> _Assignment_
Every line below that holds the word "will" must be listed.

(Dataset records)
▼▼▼

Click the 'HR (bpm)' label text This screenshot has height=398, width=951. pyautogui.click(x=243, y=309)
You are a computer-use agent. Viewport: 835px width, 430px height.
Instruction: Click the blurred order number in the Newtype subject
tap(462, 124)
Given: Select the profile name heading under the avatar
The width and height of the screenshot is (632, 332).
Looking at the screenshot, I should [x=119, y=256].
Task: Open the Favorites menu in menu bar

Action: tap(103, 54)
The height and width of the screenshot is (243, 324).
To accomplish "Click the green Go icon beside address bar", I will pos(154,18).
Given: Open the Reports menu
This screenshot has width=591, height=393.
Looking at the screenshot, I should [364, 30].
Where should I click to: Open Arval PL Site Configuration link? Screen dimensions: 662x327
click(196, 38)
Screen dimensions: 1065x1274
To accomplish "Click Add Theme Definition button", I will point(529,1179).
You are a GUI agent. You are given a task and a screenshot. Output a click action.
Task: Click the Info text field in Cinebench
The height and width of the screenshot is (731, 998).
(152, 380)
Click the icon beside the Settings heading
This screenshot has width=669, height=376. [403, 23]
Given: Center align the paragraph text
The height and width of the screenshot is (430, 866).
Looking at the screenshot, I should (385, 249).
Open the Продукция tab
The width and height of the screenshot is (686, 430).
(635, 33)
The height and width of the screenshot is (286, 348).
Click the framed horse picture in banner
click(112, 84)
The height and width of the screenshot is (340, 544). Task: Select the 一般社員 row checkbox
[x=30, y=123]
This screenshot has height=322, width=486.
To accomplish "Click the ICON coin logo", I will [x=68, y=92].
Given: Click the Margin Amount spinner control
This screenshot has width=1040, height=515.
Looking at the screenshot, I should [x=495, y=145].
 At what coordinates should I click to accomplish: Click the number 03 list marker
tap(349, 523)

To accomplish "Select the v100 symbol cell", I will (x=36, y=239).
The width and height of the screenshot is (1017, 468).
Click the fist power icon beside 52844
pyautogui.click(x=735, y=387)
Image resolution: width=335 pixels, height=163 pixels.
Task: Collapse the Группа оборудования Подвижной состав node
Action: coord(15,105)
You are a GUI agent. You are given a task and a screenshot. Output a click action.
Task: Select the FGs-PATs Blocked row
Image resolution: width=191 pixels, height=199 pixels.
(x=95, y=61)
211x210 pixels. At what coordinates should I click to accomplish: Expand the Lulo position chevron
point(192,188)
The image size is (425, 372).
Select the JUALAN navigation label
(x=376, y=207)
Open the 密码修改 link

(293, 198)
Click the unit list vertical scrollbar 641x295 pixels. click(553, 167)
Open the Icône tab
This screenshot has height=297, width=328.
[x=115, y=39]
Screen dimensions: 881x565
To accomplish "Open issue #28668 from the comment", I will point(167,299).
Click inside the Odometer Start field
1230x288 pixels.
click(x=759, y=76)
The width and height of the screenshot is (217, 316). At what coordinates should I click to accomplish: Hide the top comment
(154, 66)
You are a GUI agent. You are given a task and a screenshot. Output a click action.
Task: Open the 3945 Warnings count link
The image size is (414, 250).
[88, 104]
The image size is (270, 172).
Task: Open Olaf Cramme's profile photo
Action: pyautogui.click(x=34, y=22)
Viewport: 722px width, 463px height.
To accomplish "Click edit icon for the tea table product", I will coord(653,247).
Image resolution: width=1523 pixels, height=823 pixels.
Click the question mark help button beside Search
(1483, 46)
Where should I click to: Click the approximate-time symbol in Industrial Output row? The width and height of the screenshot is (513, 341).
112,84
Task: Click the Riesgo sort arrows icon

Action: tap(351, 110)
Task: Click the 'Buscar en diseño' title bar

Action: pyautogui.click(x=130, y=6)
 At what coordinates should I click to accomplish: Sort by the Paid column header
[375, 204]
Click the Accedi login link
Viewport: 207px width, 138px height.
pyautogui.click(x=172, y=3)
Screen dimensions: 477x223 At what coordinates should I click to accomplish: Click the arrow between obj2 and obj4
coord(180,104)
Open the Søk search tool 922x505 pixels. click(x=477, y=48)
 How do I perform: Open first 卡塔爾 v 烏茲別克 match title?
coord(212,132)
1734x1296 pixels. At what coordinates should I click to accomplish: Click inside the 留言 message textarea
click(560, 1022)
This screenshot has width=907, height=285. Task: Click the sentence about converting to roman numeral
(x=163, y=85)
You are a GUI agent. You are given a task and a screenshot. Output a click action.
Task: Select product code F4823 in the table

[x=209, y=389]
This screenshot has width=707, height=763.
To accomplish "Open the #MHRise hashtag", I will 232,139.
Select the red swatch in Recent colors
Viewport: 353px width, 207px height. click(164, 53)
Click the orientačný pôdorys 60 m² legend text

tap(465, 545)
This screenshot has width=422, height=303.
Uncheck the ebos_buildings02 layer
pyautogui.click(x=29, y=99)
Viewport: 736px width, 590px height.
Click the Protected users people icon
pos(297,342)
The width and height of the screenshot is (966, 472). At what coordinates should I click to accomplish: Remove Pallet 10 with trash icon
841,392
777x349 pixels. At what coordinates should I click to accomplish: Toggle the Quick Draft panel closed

▲▲▲

> _Solution to the exercise_
To accomplish "Click the green Go icon beside address bar", I will pos(154,18).
To accomplish "Click Add Theme Definition button", I will point(529,1179).
To accomplish "Click the ICON coin logo", I will [x=68, y=92].
To accomplish "Select the v100 symbol cell", I will (x=36, y=239).
To accomplish "Open issue #28668 from the comment", I will point(167,299).
To accomplish "Click edit icon for the tea table product", I will coord(653,247).
To accomplish "Open the #MHRise hashtag", I will 232,139.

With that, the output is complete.